*** ENTRIES SUPPLIED ***

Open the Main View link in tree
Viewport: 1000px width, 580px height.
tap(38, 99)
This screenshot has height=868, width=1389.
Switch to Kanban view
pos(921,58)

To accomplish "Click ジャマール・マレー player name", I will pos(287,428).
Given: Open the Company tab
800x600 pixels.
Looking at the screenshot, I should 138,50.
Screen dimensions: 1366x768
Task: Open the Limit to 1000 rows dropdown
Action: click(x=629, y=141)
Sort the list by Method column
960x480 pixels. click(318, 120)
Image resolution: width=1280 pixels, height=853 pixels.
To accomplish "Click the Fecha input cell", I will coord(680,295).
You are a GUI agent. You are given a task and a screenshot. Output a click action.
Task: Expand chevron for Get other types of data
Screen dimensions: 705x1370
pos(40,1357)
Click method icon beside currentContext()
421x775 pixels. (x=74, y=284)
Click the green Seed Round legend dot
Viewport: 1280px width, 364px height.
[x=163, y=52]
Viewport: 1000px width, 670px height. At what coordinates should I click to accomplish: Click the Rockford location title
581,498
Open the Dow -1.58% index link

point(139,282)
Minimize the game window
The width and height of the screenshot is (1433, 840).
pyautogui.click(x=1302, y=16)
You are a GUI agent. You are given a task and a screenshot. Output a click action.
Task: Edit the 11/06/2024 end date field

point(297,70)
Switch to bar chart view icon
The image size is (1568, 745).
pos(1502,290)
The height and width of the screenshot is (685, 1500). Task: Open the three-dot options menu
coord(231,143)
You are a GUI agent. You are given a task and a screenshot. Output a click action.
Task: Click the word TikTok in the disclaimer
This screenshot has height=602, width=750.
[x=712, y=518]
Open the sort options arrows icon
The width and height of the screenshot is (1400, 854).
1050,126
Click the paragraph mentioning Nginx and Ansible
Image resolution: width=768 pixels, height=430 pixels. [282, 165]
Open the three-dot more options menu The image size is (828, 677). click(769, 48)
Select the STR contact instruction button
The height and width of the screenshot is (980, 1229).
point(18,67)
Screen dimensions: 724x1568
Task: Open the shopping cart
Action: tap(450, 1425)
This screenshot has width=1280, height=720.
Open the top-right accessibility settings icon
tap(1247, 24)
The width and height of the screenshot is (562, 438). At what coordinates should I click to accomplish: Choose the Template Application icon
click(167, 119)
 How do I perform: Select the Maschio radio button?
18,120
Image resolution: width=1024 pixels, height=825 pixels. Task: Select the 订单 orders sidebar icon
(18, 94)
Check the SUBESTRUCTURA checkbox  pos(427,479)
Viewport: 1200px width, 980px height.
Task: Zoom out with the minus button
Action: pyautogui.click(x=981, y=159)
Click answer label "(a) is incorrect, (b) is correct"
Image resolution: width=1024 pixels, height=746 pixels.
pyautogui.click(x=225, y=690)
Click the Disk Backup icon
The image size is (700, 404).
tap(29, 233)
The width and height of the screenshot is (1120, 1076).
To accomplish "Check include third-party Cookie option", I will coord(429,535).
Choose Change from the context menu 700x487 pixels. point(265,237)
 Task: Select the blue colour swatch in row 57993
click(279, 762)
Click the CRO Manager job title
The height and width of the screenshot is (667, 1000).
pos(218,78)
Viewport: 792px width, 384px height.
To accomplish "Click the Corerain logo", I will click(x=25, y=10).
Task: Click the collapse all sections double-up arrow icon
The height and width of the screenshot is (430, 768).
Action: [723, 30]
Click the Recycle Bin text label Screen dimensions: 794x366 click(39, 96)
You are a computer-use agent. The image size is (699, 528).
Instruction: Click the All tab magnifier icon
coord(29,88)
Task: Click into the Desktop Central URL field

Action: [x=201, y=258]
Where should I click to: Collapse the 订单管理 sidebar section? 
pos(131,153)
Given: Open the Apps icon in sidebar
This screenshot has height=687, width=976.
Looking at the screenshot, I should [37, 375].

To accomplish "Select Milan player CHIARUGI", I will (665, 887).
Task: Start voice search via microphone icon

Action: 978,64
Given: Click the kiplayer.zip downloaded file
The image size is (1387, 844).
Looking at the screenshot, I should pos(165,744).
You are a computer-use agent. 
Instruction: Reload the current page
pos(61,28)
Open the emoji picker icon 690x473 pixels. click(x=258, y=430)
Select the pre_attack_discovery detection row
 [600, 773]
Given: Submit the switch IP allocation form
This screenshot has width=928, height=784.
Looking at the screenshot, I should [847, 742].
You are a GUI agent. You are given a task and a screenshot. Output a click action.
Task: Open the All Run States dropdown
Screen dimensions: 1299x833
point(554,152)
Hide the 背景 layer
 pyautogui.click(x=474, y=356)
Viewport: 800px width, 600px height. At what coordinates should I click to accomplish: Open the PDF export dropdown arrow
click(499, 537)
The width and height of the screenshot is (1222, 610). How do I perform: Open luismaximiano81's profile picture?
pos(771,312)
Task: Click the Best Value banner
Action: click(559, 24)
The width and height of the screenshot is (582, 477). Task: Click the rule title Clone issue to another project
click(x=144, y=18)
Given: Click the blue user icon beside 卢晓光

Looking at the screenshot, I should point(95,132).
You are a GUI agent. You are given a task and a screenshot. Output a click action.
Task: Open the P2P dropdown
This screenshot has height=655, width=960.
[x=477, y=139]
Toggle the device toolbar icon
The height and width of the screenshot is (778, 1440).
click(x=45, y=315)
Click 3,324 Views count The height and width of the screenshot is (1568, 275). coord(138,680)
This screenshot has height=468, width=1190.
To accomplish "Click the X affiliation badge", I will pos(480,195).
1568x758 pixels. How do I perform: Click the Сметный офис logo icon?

*** End of ENTRIES SUPPLIED ***

Find each line in the listing above that contains "computer", and copy that line.

You are a computer-use agent. The image size is (699, 528).
You are a computer-use agent. 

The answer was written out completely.